Overall interest in having one’s future newborn’s genome sequenced was generally high for participants presented with either WGS scenario. This finding suggests that the potential distinction between offering WGS in the NBS setting or through other clinical venues may not be meaningful to parents. Nevertheless, programmatic choices within state health departments may impact parental attitudes, given that parents in our survey did have significantly lowered interest in WGS if the state had plans to keep sequencing data for future research.

In addition to personal relevance, these data may also suggest a generally high level of public acceptability for the utilization of these technologies in NBS and other clinical settings. However, we do not believe that these data support the promotion of the widespread offering of newborn WGS in either NBS or clinical practice. Rather, our findings may help providers and health departments better anticipate parents’ interest in these technologies as they become more available in clinical settings. Such data will also be crucial for health departments and other health-care providers to better understand which factors are important to parents in making a decision about whether or not to pursue WGS. This information will be helpful for developing programs to better educate families while also ensuring that parents have access to clinical resources for adequate pretest and posttest counseling about genetic test results.
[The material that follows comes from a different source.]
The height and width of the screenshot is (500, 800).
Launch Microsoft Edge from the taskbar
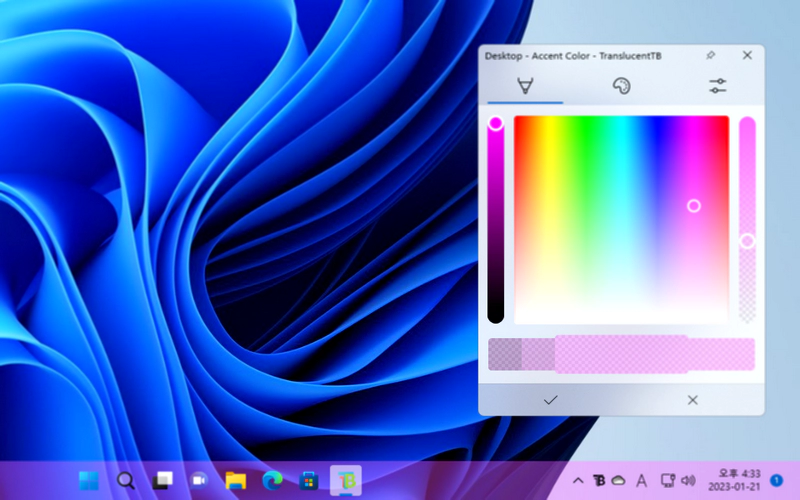(x=272, y=480)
Ultimately, parental interest must be contextualized within the larger set of ethical and programmatic concerns related to WGS in newborns. The initial set of data regarding parental interest presented here creates a starting place for further empirical inquiry into the potential social and ethical implications of integrating genomic sequencing into NBS programs. Addressing these issues requires thoughtful consideration of the values and perceptions of multiple stakeholders, including parents, providers, NBS program officials, genome scientists, and other stakeholders. Such assessment will help health departments and other health-care providers make more informed choices about when and how to utilize these technologies in the newborn period.


The authors declare no conflict of interest.